> _What the task requires_
Where the line containing "About Us (779, 973)" appears, end your copy; everything from the first line of the records below up to and including it must be reproduced exactly.

> _Listed records_
————

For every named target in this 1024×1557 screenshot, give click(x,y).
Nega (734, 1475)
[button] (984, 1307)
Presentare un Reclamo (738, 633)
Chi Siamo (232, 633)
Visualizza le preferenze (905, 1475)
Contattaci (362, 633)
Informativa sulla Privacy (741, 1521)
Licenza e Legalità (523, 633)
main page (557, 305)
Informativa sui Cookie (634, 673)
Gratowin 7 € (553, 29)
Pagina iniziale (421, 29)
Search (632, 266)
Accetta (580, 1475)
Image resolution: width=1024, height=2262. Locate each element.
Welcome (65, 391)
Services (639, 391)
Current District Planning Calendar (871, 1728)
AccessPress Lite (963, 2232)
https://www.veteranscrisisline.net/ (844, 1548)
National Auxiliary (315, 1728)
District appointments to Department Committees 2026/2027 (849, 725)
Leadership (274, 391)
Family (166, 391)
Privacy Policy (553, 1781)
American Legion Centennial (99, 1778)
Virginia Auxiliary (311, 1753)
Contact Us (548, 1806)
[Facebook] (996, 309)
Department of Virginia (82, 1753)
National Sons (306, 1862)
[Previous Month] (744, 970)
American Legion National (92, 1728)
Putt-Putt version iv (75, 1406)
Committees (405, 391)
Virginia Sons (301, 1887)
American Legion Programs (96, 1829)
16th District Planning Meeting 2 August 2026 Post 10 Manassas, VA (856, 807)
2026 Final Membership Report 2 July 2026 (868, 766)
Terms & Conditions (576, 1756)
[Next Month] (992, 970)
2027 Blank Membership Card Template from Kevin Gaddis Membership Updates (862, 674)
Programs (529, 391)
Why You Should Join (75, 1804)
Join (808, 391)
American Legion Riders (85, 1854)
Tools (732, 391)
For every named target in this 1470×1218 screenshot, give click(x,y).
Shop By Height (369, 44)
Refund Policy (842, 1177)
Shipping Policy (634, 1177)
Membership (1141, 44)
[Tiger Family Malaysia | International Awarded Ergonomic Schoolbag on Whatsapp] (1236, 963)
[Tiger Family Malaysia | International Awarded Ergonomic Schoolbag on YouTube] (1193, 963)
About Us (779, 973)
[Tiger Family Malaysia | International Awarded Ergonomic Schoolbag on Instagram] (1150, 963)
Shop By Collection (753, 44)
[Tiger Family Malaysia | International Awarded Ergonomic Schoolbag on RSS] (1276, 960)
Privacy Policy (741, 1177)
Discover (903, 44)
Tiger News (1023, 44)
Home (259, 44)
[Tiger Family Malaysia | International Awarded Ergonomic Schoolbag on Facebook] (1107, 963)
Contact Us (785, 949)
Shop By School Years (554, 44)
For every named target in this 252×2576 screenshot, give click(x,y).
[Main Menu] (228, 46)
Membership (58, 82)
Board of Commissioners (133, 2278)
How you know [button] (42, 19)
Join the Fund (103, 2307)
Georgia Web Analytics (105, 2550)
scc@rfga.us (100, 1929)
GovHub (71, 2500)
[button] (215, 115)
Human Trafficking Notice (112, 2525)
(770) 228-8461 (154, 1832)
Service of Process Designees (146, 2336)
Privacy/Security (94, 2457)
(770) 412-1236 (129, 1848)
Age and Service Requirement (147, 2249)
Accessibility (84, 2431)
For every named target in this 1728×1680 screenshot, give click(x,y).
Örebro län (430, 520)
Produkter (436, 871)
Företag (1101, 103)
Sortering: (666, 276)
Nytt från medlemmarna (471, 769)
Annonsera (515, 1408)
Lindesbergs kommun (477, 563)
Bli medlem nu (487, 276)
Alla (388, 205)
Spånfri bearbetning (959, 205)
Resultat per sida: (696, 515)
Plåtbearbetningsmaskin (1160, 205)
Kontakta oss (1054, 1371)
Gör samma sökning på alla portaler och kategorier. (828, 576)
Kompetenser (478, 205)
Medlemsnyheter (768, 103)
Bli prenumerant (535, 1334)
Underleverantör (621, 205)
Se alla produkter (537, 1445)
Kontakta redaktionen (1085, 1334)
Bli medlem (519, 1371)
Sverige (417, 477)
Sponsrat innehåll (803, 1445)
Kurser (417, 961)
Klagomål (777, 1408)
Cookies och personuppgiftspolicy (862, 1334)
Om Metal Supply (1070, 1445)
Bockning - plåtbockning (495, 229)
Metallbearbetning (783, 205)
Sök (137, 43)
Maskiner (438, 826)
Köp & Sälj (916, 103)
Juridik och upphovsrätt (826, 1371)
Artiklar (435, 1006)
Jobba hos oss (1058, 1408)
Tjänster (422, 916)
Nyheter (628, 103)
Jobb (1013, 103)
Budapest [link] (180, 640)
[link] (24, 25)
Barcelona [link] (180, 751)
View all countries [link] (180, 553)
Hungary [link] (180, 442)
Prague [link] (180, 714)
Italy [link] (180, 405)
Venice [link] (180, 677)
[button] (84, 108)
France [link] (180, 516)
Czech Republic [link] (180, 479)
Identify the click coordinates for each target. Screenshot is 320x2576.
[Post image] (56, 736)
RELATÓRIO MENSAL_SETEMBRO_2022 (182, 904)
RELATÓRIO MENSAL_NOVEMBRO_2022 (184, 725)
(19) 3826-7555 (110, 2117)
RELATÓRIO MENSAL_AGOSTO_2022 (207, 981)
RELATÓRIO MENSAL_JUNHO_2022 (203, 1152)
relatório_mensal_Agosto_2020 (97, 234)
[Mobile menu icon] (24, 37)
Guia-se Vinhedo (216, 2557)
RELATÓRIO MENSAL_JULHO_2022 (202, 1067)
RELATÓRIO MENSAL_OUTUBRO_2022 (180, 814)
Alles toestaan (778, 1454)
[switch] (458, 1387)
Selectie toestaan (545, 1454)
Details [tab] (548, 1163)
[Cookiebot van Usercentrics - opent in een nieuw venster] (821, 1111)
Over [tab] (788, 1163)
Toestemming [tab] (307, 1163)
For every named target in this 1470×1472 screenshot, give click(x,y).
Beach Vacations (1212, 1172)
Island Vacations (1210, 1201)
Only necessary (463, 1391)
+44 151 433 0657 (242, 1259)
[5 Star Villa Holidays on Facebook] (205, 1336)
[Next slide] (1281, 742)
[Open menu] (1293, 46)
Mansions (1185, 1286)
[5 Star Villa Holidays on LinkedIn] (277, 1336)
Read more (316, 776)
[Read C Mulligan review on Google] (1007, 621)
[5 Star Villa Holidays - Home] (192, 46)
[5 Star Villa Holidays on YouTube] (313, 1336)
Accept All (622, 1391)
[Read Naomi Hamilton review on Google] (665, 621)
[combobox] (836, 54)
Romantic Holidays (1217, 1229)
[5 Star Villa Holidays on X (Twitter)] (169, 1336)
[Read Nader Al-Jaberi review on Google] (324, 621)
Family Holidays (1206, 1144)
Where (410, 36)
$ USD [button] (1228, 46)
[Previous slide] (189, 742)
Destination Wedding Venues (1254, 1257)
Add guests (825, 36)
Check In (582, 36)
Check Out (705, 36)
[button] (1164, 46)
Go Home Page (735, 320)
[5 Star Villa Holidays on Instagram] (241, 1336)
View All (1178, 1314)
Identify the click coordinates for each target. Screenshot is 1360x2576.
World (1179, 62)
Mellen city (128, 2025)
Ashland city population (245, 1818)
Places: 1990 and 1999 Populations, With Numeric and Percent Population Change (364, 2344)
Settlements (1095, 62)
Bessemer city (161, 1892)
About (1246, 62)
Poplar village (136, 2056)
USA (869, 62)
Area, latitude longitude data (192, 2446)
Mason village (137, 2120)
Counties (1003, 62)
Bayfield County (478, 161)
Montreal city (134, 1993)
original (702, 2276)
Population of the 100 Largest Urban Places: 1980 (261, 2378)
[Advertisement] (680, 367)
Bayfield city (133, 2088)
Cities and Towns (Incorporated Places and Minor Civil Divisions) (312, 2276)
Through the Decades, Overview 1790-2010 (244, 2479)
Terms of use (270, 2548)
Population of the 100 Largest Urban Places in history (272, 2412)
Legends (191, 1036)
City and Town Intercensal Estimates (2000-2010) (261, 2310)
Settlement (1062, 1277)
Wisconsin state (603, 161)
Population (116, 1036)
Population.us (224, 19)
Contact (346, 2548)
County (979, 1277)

————

> _Result_
For every named target in this 1024×1557 screenshot, give click(x,y).
Nega (734, 1475)
[button] (984, 1307)
Presentare un Reclamo (738, 633)
Chi Siamo (232, 633)
Visualizza le preferenze (905, 1475)
Contattaci (362, 633)
Informativa sulla Privacy (741, 1521)
Licenza e Legalità (523, 633)
main page (557, 305)
Informativa sui Cookie (634, 673)
Gratowin 7 € (553, 29)
Pagina iniziale (421, 29)
Search (632, 266)
Accetta (580, 1475)
Image resolution: width=1024, height=2262. Locate each element.
Welcome (65, 391)
Services (639, 391)
Current District Planning Calendar (871, 1728)
AccessPress Lite (963, 2232)
https://www.veteranscrisisline.net/ (844, 1548)
National Auxiliary (315, 1728)
District appointments to Department Committees 2026/2027 (849, 725)
Leadership (274, 391)
Family (166, 391)
Privacy Policy (553, 1781)
American Legion Centennial (99, 1778)
Virginia Auxiliary (311, 1753)
Contact Us (548, 1806)
[Facebook] (996, 309)
Department of Virginia (82, 1753)
National Sons (306, 1862)
[Previous Month] (744, 970)
American Legion National (92, 1728)
Putt-Putt version iv (75, 1406)
Committees (405, 391)
Virginia Sons (301, 1887)
American Legion Programs (96, 1829)
16th District Planning Meeting 2 August 2026 Post 10 Manassas, VA (856, 807)
2026 Final Membership Report 2 July 2026 (868, 766)
Terms & Conditions (576, 1756)
[Next Month] (992, 970)
2027 Blank Membership Card Template from Kevin Gaddis Membership Updates (862, 674)
Programs (529, 391)
Why You Should Join (75, 1804)
Join (808, 391)
American Legion Riders (85, 1854)
Tools (732, 391)
For every named target in this 1470×1218 screenshot, give click(x,y).
Shop By Height (369, 44)
Refund Policy (842, 1177)
Shipping Policy (634, 1177)
Membership (1141, 44)
[Tiger Family Malaysia | International Awarded Ergonomic Schoolbag on Whatsapp] (1236, 963)
[Tiger Family Malaysia | International Awarded Ergonomic Schoolbag on YouTube] (1193, 963)
About Us (779, 973)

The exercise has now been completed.